* [Provided entries]:
[Start of Attachment]

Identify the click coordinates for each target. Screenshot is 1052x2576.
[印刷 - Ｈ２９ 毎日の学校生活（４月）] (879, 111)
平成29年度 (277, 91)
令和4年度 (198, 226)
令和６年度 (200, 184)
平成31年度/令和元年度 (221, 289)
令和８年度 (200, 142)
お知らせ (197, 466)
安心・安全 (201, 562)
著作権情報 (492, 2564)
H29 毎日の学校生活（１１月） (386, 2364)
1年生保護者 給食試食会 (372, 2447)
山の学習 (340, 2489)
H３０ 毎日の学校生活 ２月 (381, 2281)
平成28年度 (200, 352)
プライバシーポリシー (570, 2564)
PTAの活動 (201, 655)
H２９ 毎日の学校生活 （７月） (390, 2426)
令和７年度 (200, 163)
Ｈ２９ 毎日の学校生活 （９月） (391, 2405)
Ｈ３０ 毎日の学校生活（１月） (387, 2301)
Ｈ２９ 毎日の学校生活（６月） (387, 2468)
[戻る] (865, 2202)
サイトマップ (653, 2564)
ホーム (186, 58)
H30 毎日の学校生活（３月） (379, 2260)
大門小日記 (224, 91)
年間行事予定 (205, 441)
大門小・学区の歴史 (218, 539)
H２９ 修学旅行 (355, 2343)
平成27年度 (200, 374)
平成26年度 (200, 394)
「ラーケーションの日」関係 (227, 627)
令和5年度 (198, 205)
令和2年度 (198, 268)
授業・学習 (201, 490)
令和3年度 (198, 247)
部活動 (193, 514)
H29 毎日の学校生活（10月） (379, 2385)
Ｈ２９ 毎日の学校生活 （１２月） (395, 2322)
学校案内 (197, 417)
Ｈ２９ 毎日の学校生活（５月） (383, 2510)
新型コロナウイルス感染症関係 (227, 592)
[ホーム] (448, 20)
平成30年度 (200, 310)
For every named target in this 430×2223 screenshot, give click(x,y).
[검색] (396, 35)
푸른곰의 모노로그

[End of Attachment]

* [What this task involves]: Each line from the one containing "サイトマップ (653, 2564)" through the last line of the material must be restated word for word, with no other text.

* [Result of the exercise]:
サイトマップ (653, 2564)
ホーム (186, 58)
H30 毎日の学校生活（３月） (379, 2260)
大門小日記 (224, 91)
年間行事予定 (205, 441)
大門小・学区の歴史 (218, 539)
H２９ 修学旅行 (355, 2343)
平成27年度 (200, 374)
平成26年度 (200, 394)
「ラーケーションの日」関係 (227, 627)
令和5年度 (198, 205)
令和2年度 (198, 268)
授業・学習 (201, 490)
令和3年度 (198, 247)
部活動 (193, 514)
H29 毎日の学校生活（10月） (379, 2385)
Ｈ２９ 毎日の学校生活 （１２月） (395, 2322)
学校案内 (197, 417)
Ｈ２９ 毎日の学校生活（５月） (383, 2510)
新型コロナウイルス感染症関係 (227, 592)
[ホーム] (448, 20)
平成30年度 (200, 310)
For every named target in this 430×2223 screenshot, give click(x,y).
[검색] (396, 35)
푸른곰의 모노로그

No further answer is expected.